Using the stack for calculations
Calculations in computers are done using the stack, using a technicque known as Reverse Polish. You can find out about Reverse Polish Notation and how it works just in 3.3.7.
The use of a stack to reverse a queue
| Banana |
Orange |
Apple |
Coconut |
Kiwi fruit |
Mango |
Mango is at the front of the queue and banana is at the back. In a queue, new items must join the back of the queue and must leave from the front (like a supermarket queue). Suppose you wanted to reverse the order of the queue, so that banana was at the front and mango at the back. You could use a stack to do this.

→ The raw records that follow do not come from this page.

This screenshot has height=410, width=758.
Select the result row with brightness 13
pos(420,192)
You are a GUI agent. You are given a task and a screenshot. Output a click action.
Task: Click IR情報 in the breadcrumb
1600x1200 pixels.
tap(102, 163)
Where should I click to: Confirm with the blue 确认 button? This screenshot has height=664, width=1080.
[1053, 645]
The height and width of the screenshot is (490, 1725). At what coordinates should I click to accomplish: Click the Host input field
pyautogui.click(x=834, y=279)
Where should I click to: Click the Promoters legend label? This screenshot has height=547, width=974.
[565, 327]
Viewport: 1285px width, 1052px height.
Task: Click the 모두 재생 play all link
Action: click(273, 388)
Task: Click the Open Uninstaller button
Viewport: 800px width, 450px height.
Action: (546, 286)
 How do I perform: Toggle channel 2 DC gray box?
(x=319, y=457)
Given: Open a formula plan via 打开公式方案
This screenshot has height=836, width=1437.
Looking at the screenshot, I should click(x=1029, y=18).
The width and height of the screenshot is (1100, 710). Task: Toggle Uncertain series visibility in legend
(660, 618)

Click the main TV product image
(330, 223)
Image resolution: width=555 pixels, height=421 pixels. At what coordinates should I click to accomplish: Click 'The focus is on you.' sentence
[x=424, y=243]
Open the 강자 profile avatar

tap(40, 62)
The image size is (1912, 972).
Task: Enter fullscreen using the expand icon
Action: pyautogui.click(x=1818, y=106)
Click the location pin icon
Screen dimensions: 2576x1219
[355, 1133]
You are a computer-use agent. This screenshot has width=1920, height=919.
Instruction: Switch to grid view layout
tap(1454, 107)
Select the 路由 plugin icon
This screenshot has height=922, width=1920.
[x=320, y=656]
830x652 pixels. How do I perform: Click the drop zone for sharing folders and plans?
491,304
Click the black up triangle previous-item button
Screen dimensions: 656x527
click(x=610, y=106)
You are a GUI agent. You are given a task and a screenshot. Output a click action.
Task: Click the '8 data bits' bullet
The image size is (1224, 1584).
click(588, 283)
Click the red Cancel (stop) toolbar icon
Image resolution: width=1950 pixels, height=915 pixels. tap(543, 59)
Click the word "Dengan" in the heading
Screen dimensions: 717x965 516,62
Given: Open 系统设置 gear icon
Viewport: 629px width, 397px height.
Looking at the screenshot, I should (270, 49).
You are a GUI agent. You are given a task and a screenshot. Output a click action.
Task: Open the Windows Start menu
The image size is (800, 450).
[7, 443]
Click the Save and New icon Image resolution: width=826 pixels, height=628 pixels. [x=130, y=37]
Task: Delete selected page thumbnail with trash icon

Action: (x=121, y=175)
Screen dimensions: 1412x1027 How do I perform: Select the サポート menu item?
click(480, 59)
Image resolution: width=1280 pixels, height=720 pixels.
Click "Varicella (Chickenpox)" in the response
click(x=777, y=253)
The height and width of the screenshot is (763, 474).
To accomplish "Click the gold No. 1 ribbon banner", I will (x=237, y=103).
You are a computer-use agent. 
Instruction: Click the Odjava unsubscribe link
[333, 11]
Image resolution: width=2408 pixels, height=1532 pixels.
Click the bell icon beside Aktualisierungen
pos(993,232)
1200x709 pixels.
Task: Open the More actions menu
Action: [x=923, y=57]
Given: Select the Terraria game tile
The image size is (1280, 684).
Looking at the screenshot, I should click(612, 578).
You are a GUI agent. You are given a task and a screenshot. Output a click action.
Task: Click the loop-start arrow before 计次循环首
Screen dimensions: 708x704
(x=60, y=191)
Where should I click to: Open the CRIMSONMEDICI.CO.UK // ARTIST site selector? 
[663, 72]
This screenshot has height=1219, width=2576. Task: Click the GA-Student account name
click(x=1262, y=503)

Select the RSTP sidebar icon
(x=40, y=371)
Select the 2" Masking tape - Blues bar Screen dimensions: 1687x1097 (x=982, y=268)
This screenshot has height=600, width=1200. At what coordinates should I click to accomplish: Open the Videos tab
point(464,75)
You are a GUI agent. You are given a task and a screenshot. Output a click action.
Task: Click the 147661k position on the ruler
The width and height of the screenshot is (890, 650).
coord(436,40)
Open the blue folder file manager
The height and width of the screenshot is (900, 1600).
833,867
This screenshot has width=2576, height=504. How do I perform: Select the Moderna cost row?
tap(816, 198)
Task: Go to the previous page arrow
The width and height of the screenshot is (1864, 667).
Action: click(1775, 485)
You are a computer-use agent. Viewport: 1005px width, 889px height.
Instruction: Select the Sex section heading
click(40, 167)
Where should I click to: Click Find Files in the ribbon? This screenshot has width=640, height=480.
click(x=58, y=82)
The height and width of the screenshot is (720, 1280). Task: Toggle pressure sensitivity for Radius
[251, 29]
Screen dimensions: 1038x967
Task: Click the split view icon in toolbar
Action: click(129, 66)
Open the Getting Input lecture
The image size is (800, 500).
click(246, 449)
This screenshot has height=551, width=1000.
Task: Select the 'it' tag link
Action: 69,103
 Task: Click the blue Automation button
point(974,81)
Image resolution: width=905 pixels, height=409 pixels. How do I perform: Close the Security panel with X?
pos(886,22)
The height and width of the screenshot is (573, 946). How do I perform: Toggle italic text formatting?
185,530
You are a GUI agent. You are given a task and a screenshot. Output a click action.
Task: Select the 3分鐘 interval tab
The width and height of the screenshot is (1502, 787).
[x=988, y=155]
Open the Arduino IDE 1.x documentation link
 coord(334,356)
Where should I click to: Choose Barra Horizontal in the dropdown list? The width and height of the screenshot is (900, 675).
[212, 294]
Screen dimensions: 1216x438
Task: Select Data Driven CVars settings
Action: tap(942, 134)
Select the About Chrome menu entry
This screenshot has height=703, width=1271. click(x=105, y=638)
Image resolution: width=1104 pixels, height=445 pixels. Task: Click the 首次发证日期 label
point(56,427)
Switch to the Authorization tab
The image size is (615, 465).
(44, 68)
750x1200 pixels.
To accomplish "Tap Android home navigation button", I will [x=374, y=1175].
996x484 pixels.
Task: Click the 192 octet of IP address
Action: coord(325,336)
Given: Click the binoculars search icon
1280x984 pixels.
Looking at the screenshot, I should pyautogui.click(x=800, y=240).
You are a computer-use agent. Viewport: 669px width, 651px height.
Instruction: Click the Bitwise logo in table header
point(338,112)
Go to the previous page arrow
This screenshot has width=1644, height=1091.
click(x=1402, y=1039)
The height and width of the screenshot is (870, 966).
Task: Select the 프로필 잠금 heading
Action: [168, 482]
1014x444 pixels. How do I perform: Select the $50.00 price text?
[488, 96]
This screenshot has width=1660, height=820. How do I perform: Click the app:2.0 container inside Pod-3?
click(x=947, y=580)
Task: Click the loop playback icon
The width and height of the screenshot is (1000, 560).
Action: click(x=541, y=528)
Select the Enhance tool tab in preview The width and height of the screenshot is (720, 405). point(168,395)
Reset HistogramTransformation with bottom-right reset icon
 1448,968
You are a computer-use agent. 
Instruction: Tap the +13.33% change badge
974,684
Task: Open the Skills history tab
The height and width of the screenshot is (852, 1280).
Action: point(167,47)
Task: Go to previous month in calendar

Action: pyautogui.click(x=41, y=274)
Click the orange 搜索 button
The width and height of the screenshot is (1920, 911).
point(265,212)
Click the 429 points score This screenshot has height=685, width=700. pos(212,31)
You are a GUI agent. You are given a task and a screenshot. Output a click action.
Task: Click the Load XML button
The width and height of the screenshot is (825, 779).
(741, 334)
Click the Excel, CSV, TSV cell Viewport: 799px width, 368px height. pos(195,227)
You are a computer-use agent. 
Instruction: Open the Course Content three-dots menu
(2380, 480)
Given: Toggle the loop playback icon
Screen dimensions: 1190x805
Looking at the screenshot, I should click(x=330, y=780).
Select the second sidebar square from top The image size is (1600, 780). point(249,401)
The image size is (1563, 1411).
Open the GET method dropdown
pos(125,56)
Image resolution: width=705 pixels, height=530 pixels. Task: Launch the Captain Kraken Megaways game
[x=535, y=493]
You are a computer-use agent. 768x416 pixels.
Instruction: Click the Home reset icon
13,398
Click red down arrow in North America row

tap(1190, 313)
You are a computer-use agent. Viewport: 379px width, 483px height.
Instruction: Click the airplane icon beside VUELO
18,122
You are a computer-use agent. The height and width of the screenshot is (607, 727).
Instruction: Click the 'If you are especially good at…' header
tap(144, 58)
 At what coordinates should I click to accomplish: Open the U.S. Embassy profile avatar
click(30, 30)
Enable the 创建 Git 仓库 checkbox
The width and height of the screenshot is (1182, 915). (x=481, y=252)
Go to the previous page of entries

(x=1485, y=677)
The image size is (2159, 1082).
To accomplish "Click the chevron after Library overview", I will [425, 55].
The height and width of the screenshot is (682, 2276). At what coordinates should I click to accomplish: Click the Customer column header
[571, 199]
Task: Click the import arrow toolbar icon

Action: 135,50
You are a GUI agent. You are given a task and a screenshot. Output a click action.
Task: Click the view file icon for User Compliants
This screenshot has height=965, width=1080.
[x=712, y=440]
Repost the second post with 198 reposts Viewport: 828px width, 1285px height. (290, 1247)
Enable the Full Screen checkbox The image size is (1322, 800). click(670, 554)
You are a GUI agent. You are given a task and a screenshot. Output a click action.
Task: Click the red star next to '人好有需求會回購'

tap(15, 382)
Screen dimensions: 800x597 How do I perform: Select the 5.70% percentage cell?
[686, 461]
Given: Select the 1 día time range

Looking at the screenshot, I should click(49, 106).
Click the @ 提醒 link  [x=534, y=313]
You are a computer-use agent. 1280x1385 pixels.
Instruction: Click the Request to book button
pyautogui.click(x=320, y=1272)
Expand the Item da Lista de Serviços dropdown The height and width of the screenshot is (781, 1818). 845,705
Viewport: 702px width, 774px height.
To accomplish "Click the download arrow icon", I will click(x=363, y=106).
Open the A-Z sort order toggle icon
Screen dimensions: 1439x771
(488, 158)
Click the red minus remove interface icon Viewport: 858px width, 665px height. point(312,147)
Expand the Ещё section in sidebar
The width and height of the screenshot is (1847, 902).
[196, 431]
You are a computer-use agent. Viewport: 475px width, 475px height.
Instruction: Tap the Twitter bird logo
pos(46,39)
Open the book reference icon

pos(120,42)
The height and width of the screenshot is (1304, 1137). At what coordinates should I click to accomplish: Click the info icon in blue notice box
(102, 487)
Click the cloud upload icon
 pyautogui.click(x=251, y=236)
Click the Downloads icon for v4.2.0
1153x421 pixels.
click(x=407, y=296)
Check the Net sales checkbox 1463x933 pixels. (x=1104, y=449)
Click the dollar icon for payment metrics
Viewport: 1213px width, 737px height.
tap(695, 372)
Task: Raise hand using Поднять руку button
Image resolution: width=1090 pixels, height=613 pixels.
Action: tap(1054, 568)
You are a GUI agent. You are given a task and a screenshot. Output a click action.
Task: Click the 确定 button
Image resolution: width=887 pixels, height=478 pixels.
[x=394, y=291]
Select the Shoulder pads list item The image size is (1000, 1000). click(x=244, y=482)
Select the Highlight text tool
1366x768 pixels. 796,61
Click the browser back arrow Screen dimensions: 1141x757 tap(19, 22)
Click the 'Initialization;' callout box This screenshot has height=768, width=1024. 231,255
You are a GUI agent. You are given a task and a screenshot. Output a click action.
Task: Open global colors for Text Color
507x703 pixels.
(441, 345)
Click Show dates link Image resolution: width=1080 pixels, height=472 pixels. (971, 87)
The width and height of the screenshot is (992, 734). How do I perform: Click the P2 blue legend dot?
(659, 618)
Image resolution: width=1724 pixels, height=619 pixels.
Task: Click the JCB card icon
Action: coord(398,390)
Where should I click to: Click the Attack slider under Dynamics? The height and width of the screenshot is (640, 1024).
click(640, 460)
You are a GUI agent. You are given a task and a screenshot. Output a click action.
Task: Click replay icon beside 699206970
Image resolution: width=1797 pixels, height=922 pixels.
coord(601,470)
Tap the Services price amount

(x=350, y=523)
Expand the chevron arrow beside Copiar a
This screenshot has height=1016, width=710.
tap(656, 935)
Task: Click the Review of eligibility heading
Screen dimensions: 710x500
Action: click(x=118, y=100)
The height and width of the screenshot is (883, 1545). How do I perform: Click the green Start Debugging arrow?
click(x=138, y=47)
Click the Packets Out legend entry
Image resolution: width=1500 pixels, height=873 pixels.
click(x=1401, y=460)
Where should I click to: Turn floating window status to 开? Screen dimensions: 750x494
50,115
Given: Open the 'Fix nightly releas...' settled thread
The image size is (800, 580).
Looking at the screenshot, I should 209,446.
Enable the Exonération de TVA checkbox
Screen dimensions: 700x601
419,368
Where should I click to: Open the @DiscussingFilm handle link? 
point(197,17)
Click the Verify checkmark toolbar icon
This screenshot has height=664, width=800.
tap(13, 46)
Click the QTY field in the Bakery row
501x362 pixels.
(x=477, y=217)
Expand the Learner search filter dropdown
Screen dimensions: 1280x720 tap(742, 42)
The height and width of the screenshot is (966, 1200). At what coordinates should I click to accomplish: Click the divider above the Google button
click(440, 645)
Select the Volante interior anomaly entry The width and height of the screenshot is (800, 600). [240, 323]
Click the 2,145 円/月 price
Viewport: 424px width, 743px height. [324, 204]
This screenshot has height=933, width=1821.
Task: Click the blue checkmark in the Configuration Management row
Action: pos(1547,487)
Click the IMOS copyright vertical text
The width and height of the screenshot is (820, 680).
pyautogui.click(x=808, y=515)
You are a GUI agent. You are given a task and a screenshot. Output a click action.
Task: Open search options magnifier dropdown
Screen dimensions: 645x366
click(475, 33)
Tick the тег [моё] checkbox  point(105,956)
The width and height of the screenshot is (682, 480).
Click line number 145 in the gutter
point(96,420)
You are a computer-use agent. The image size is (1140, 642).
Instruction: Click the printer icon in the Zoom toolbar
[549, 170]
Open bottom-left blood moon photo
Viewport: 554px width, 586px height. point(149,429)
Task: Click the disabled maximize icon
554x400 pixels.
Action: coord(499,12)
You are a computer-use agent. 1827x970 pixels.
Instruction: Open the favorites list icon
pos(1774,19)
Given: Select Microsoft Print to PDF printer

- Push all the items onto the stack, starting with the front of the queue, mango, then kiwi fruit etc until you push banana. This gives you a stack that looks like this:
|
Banana |
|
Orange |
|
Apple |
|
Coconut |
|
Kiwi fruit |
|
Mango |
2. Now pop all of the items out of the stack back into the queue again! Banana is popped first and is now at the head of the queue. Then orange is popped and that joins the queue at the back, behind banana. Then apple, coconut, kiwi fruit and mango are popped in turn. The queue now looks like this:
| Mango |
Kiwi fruit |
Coconut |
Apple |
Orange |
Banana |
We have now completely reversed the order of the queue.